Anhaltende Tranformation
Eingeleitet ist er also nun, der Übergang des verlassenen Industrieareals in ein visionäres Lebensquartier. Das sich auch in den kommenden Jahren immer wieder verändern wird. Wer werden die ersten Mieter sein, wenn das Umfeld noch eine Baustelle ist? Und wer wird nachziehen, sobald die letzten Kräne verschwunden sind? Die Macher der «Kettenreaktion» fragen auf ihrer Webseite: Wann ist eine Transformation abgeschlossen? Kann es einen Status Quo in der Entwicklung eines Lebensraumes geben? Leben selbst kennt keinen Stillstand. Gelungen ist ihnen ein lebendiger, inspirierender Ort, ein Platz für Kunst und Kultur, der weiterhin bestehen soll.
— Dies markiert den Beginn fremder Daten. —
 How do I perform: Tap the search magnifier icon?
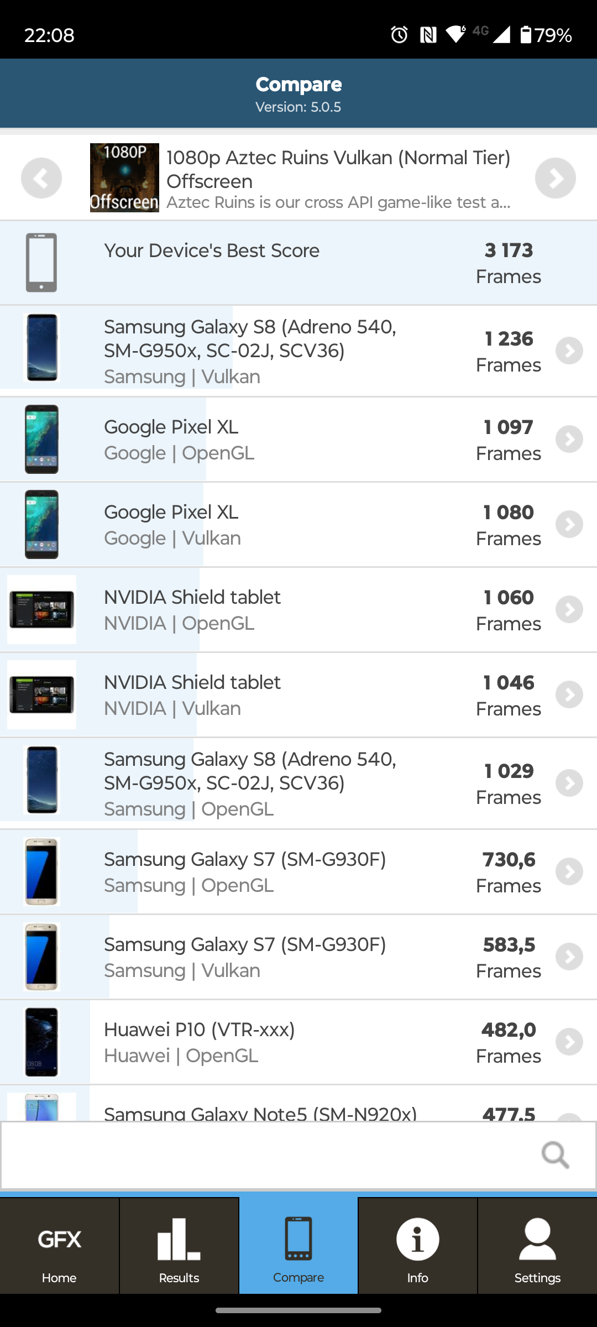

Bleibt zu beobachten, wie er den Charakter dieses Quartiers prägen wird. Erstmal wird hier aber gross gefeiert: Das Eröffnungsfest der Solothurner Filmtage findet am 25. Januar auf dem Attisholz-Areal statt, mit Shuttle-Betrieb bis fünf Uhr in der Früh. An diesen, so schreiben die Initianten, «tollen Ort, den die Schweiz noch nicht wirklich kennt.» In Chicago zumindest hat man schon davon gehört.
Recording 3.0
Den Abschluss der Kettenreaktion 19 bildet die Publikation «Recording 3.0.», eine Dokumentation der Veranstaltung und der Veränderungen, die das Areal durch sie während drei Monaten erfahren hat. Bereits in einem ersten Band wurden die temporären Kunstwerke um Umfeld der Industriearchitektur festgehalten.